Passage shown:

Brown & Belford, for Relator.
Geo. B. Thatcher, Attorney-General, for Respondents.
By the Court, Talbot, C. J.:
In its application for a writ of mandate, directing respondents, as Nevada tax Commission, to give relator a hearing and allow the introduction of evidence regarding the value for taxation of relator's lands, granted by act of Congress July 2, 1864 (13 Stat. 365, c. 217), to aid in the construction of the Central Pacific Railroad, it is in effect alleged: That the Central Pacific Railway Company owns and for the year 1914 has returned to the assessor of Churchill County for assessment 246,607.91 acres of patented lands and 132,228.60 acres of unpatented lands, situated in Churchill County; that the assessor assessed the patented lands at $2.50 per acre and unpatented lands at $1.25 per acre, producing
an aggregate assessment of $718,808 upon the lands of petitioner in that county; that thereafter, and on September 28, 1914, petitioner appeared before the board of county commissioners of Churchill County, sitting as a board of equalization, and filed two written applications for the reduction of the assessed valuations as fixed by the assessor, and offered testimony as to the value of these lands. On a large part and more than 100 sections of the lands assessed at $2.50 per acre, or $1,600 per section of 640 acres, and the lands assessed at $1.25 per acre, or $800 per section, the company asked to have the assessed valuation reduced to $10 per section. The board refused to consider the petitions for the reason given by the board that section 3838 of the Revised Laws of Nevada requires that the minimum value placed on all lands for assessment purposes shall be $1.25 per acre.
On October 13, 1914, petitioner presented its petition in writing to the Nevada Tax Commission, asking for the reduction of the assessment on the lands in Churchill County, described in the petitions presented to the county board of equalization, to values of less than $1.25 per acre. The commission refused to hear the petition, for the reason, as entered in its minutes, that it appeared to the commission that section 3838 of the Revised Laws requires that the minimum value placed on all lands for assessment purposes shall be $1.25 per acre.

What the task requires:
In the court opinion above, on what date did the company present its written petition to the Nevada Tax Commission?

Dataset section:
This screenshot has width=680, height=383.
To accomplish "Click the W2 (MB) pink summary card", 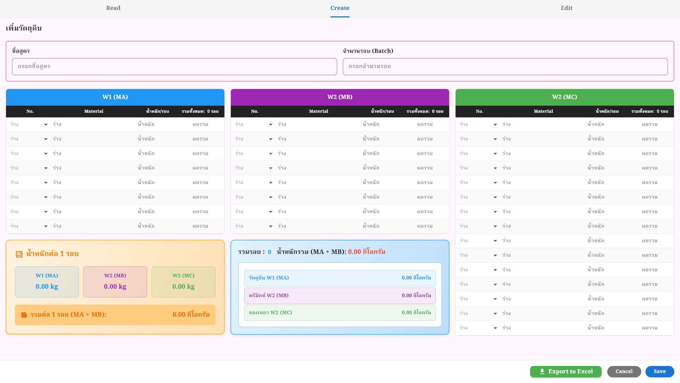I will pos(115,282).
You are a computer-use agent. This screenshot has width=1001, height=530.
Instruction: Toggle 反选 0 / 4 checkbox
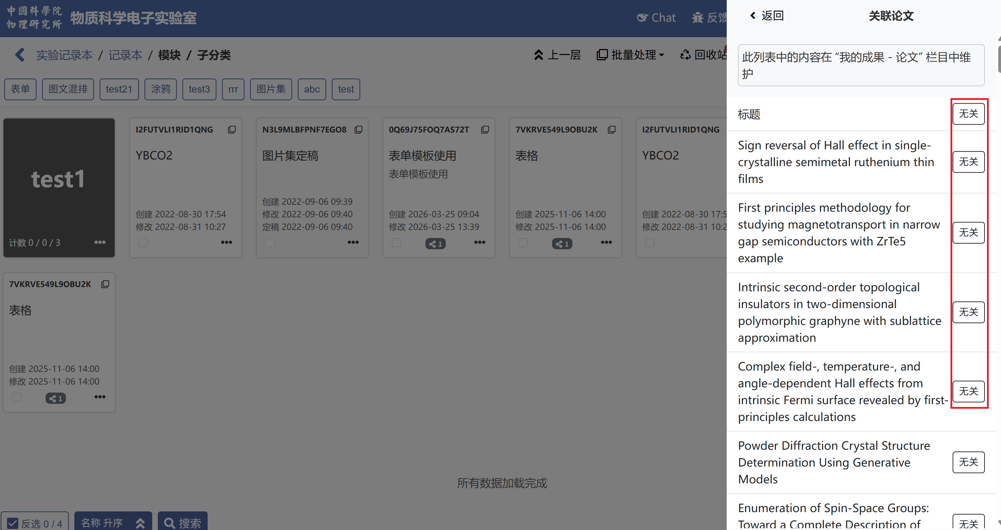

Response:
October 13, 1914.